**What needs to be done**
Update the sailing forum thread between "## davidpm (Oct" and "not yet standard.", inclusive, with "winches" changed to "self-tailing winches".

# New Sailer Looking for Sage Advice



## joebow (Mar 17, 2013)

Salutations! I am new to sailing and looking to get a lot of advice here. My first major sailing trip I will be doing is to sail down the ohio river to the ocean and back. Everything I do will be focused on making that happen. I look forward to hearing you all!


----------



## Donna_F (Nov 7, 2005)

Welcome to SailNet, Joe. That's an interesting trip. There is an endless supply of advice in this forum. Go check out the Learning to Sail section and spend some time reading the other forums. Guaranteed you'll have plenty of questions after just a few hours.

Best of luck with your journey.


----------



## chuck53 (Oct 13, 2009)

Not trying to squash your dreams, but narrow, winding rivers like the Ohio really aren't good sailing rivers, not that it can't be done. Most likely, you will find yourself motoring a lot more than sailing.
What kind, size boat are you planning to make this trip with?


----------



## campuscab (Mar 1, 2013)

Motoring down the Erie Canal sounds fun. It is on my bucket list. The Mississippi sounds like more work. The Canal seems to be a bit tamer, shorter, and cool towns along the way.


----------



## Silvio (Nov 10, 2010)

Welcome aboard.
Plenty of advice around here, don't if any of it will be sage!
Stick around, ask questions, have a good time.


----------



## joebow (Mar 17, 2013)

I don't have any specific boat in mind at the moment. I do know so far that I want at least two mains, two jibs, a motor and a place to sleep. That's as specific as my requirements are at the moment.


----------



## davidpm (Oct 22, 2007)

Two mains and two jibs are an unusual requirement. Usually means an older classic boat and typically on the bigger size.
Any specific reason or do you just like the look.
The reason the older boats had that configuration was because before dacron sails and modern cordage they tried to keep the sails smaller because the larger ones would not hold their shape.
Also everything was heavier and winches were not yet standard.
Modern materials makes more efficient sail plans standard and half as complicated and fewer parts makes them less expensive.
The old schooner and ketches/yawls are sure pretty though.

Some of us are willing to have a boat that is harder to sail, more expensive to maintain and doesn't sail as well to have the old time look.


----------



## jameswilson29 (Aug 15, 2009)

Travelling 1200 miles down the Ohio and Mississippi Rivers, two of the waterways with the heaviest vessel traffic in the world and the most difficult inland navigation, in a two masted sailboat sounds like a reasonable first goal for a novice sailor to me!

It would be even more fun in a wooden boat!


----------



## jimgo (Sep 12, 2011)

**Collected material**

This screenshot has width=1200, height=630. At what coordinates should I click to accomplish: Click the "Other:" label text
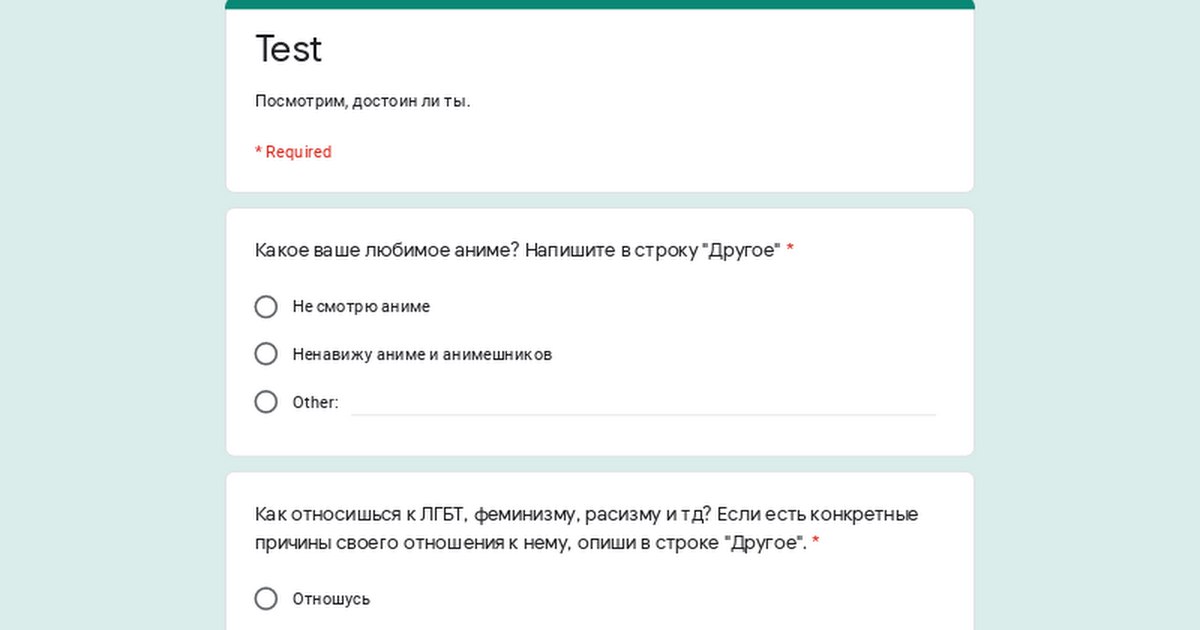(315, 402)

**Worked solution**
## davidpm (Oct 22, 2007)

Two mains and two jibs are an unusual requirement. Usually means an older classic boat and typically on the bigger size.
Any specific reason or do you just like the look.
The reason the older boats had that configuration was because before dacron sails and modern cordage they tried to keep the sails smaller because the larger ones would not hold their shape.
Also everything was heavier and self-tailing winches were not yet standard.